No Country for Atonement of Michael Clayton in the Wild

I finally got to see all the major films nominated for Oscars and other awards this year. It was actually quite an impressive batch of films. These were my favorite:
  1. No Country for Old Men - always loved the Coen Brothers, this was probably their most eloquent and poetic film, yet remaining enigmatic and unique throughout. I still enjoyed Raising Arizona most of theirs, but No Country is a more classic artistic success, both giving tribute to film noir without just copying the style and taking it to perhaps a new level in expression, much the same as Pulp Fiction did to the dime novel style of crime fiction.
  2. Atonement - this had the best epic feel of classic movies, bringing to mind David Lean and classic Victorian novels and perhaps even Brideshead Revisited, the epic TV series. This was also the best story of any of the award films. Vanessa Redgrave gave an Oscar worthy performance in five minutes. The long tracking scene of the main character arriving at Dunkirk, that follows him along the beach and past a bandstand, carousel, finally to the deck of a cantina overlooking the entire scene, is one of the most memorable in recent films. It calls to mind scenes from Lawrence of Arabia, Bridge Over the River Kwai, The Longest Day and other epic war films. The green dress designed for Kiera Knightly is simply the most seductive dress in all of film history.

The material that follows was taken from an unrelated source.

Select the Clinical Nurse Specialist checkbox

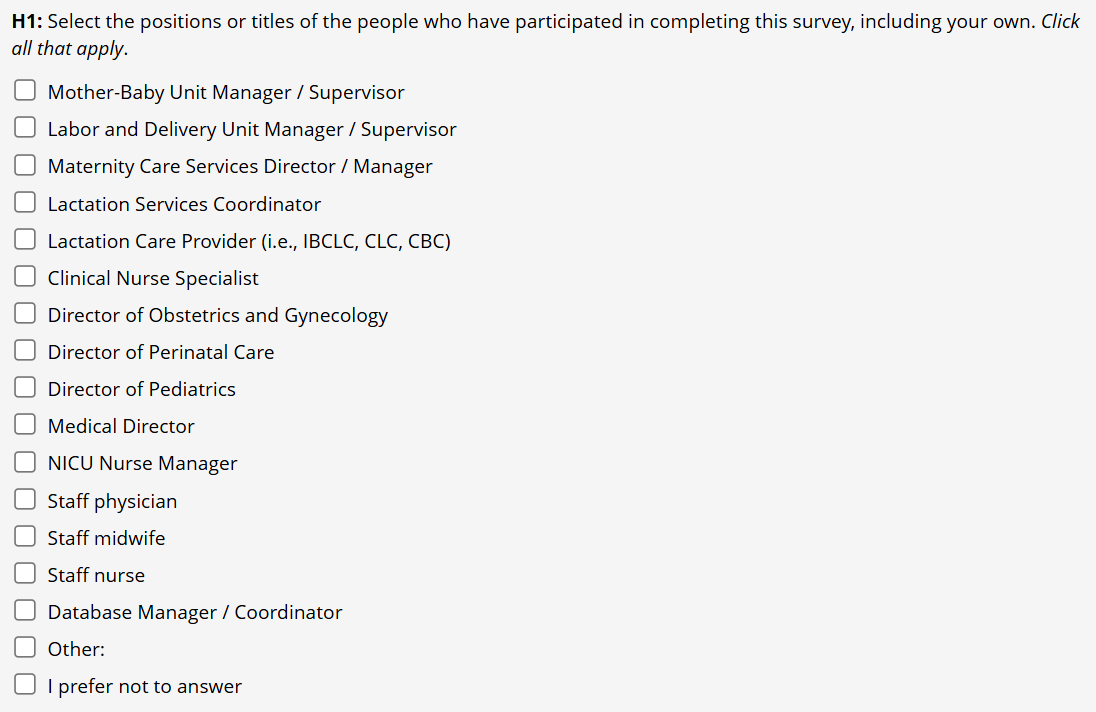tap(25, 277)
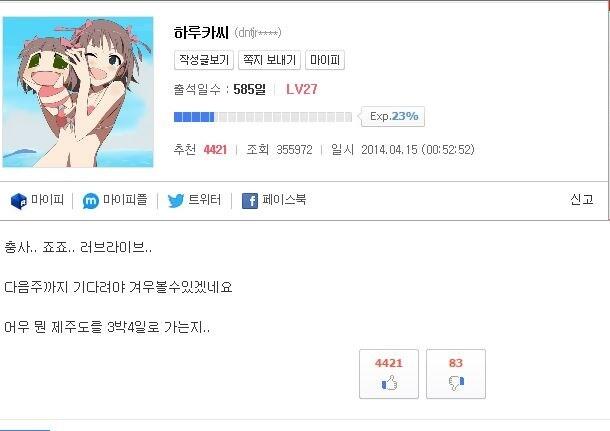Image resolution: width=610 pixels, height=431 pixels.
Task: Click the 4421 upvote count box
Action: pos(389,374)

  3. In the Wild - this true story of a non-conformist Georgia youth searching for himself and wisdom in the solitude of nature is a terrific near-mythic parable of individuality in primal nature. Director Sean Penn raises it to an almost religious exerience. Not to be missed.
  4. Michael Clayton - I liked this story a lot, and the Oscar-winning performance of Tilda Swinton. I can't say much without giving away something, but an excellent legal drama with good plot twists.

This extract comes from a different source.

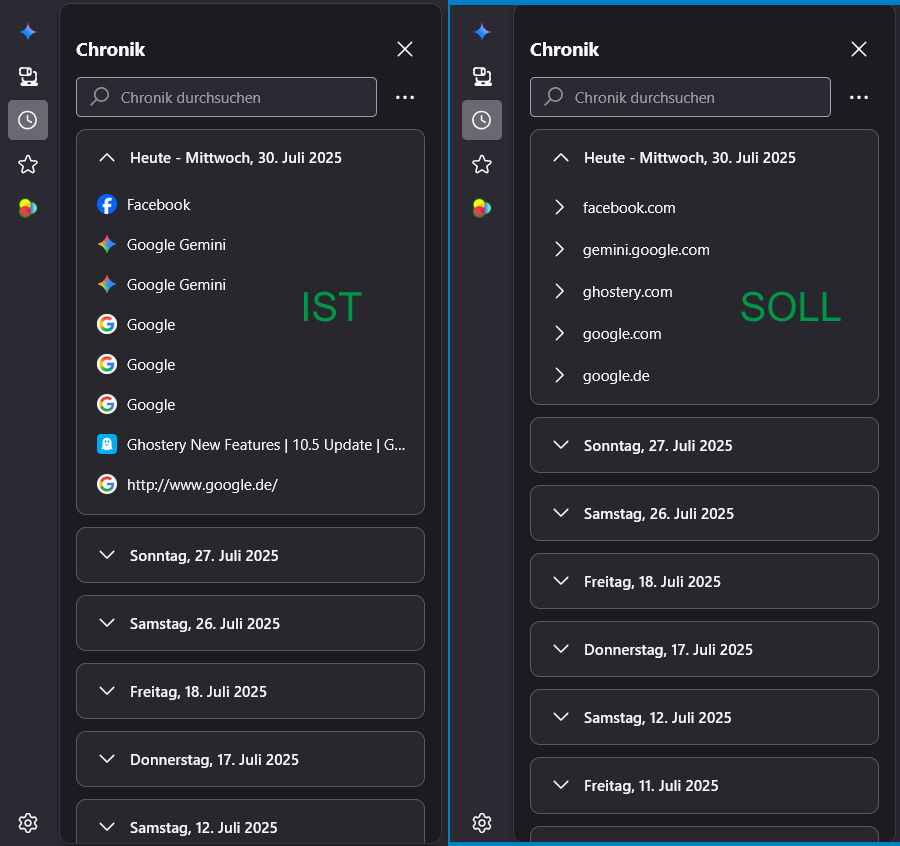Click three-dot options menu in IST panel

point(404,98)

  5. The Bourne Ultimatum - Enjoyed all the Bourne films, this one is perhaps the most exciting, won a couple of Oscars for sound. Make sure you've seen the first two however, as the story of Matt Damon's title character is a progressive one (connected to memory loss) including those of all the peripheral characters as well.
  6. Pirates 3: At World's End - I've enjoyed all three Pirates of the Caribbean films (Dead Man's Chest the most), I can see how they appeal to both children and adults, with specials effects that dwarf Indiana Jones, and totally preposterous events, such as the swordfight inside the rolling water wheel in Dead Man's Chest. Everything about these is actually quite perfect, and are the first pirate movies to ever make a profit, believe it or not. Not sure about the Best Acting nomination for Depp in the first however, not among his best performances of Finding Neverland, The Libertine, and Sweeney Todd.
  7. Elizabeth: The Golden Age - simply ethereal costumes, which deservedly won an Oscar. This story was not as lyrical or mythical as the first, however, not as interesting, just didn't grab and hold you like the first.
Just a word about other recent films: Thank You for Smoking, from last year, was also nearly flawless, a very underrated film, and a comedy that made an important statement, or several. The Departed, though very good, wasn't Scorcese's best recent movie: Gangs of New York was a major achievement, as epic a movie about U.S. history as you'll ever see, and Daniel-Day Lewis' performance of Bill the Butcher is one of the all-time great movie villains, totally unforgettable, who won every award that year except the Oscar (go figure).